| Excerpt |
--- BEGIN ---

# I'd like to thank all those who run VWvortex...



## europeanspeed (Oct 24, 2000)

that made this forum just for today...
...Thank you...9/11/01








Nate


----------



## Green-Golf (Nov 8, 2001)

*Re: I'd like to thank all those who run VWvortex... (europeanspeed)*

Ditto http://****************.com/smile/emthup.gif http://****************.com/smile/emthup.gif


----------



## Blindsider (Apr 25, 2002)

*Re: I'd like to thank all those who run VWvortex... (Green-Golf)*

I agree, talking makes it so much better and to hear everyone elses accounts. I really dig the VWvortex logo with the flag too.


----------



## Methalius (May 20, 2002)

*Re: I'd like to thank all those who run VWvortex... (Blindsider)*

I agree too. Thanks Vortexers.


----------



## jdvw2002 (Aug 19, 2002)

*Re: I'd like to thank all those who run VWvortex... (Methalius)*

Same here. It's also a day to appreciate what we have.


----------



## VWDrvrsWtd (Feb 25, 1999)

*Re: I'd like to thank all those who run VWvortex... (europeanspeed)*

Thank you, Jamie, et al.


----------



## eurorider (Aug 3, 2001)

*Re: I'd like to thank all those who run VWvortex... (VWDrvrsWtd)*

same thing here, thanks.


----------



## Bent Metal (Jul 16, 2002)

*Re: I'd like to thank all those who run VWvortex... (eurorider)*

It put a smile on my face to see that my favorite site on the web is remembering 9-11-01.

--- END ---

| Instruction |
In the forum thread, whom does VWDrvrsWtd thank by name? The data that comes next has no role in this exercise.

| Extracted entries |

--- BEGIN ---

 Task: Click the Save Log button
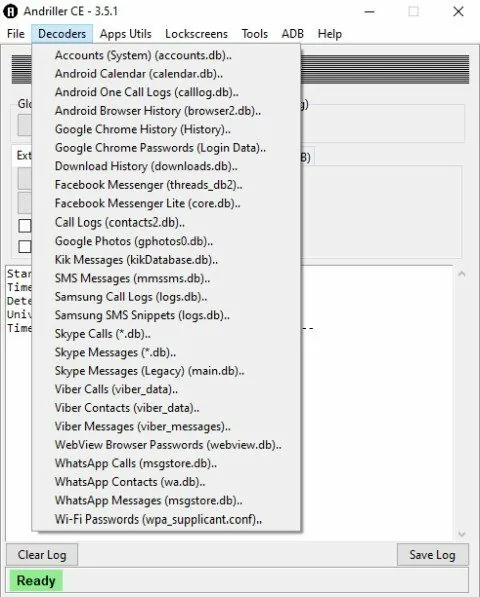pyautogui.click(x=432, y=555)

--- END ---
--- BEGIN ---

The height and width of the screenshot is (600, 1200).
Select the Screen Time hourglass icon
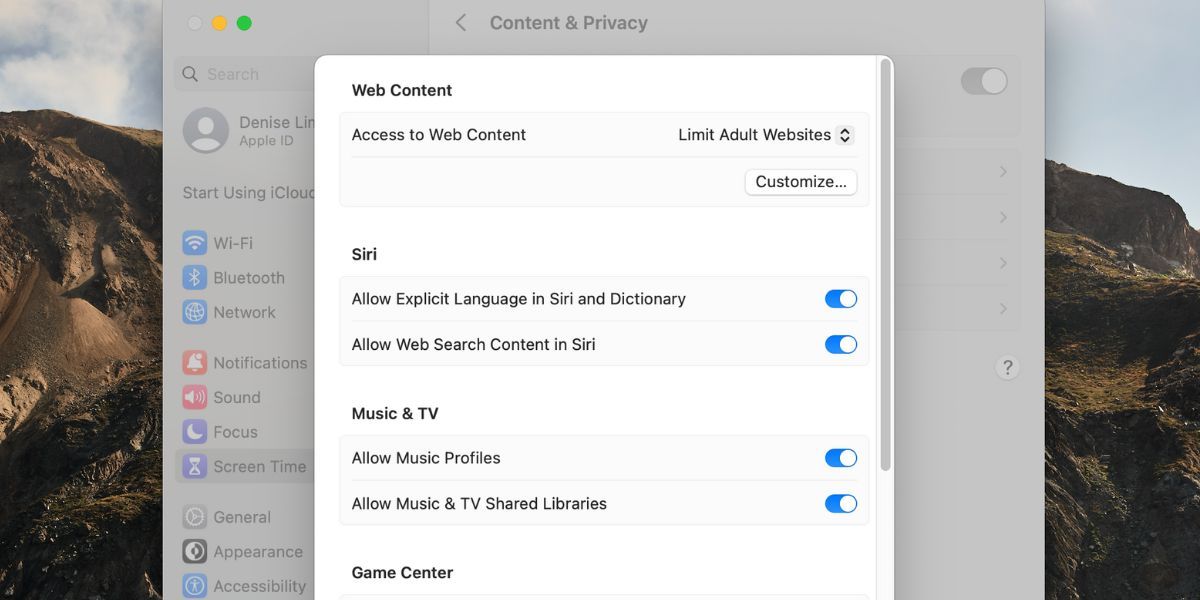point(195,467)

--- END ---
--- BEGIN ---

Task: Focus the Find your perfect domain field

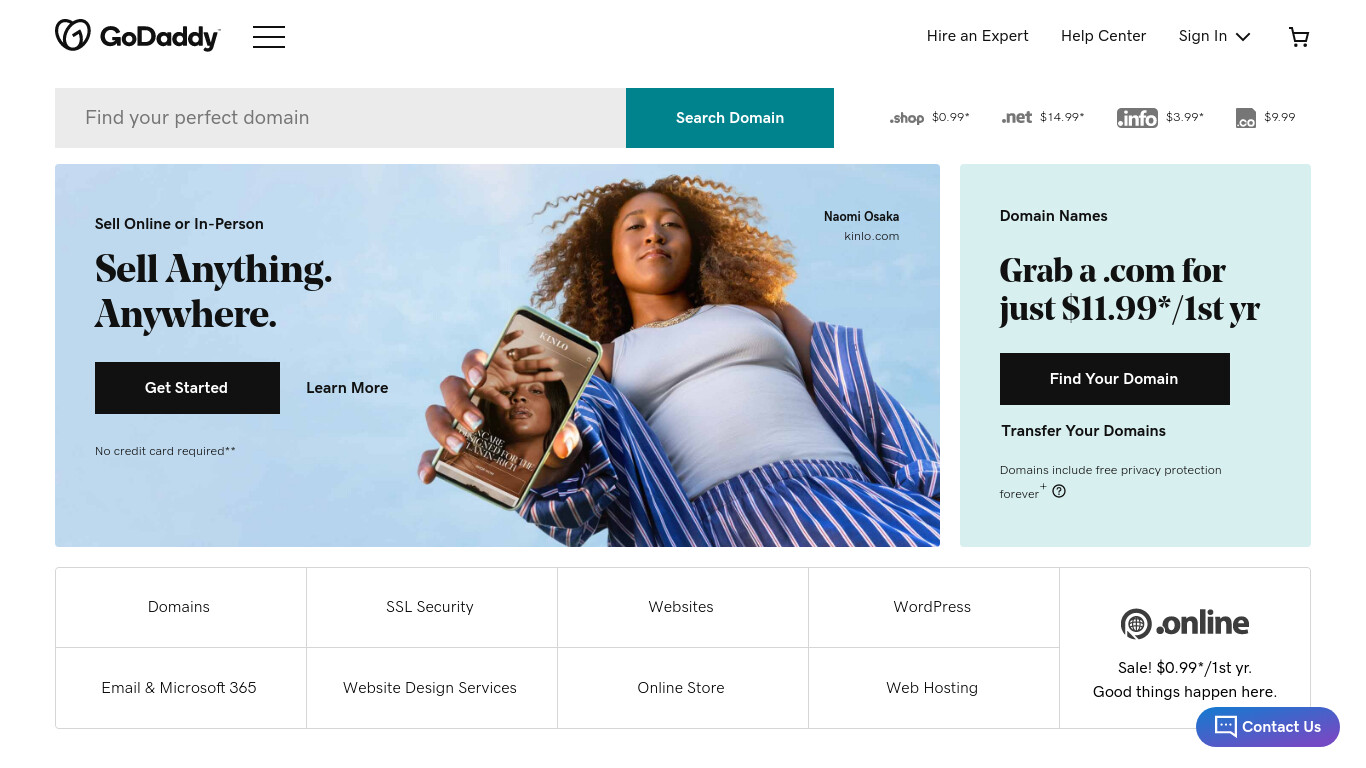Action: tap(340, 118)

--- END ---

| Result of this task |
Jamie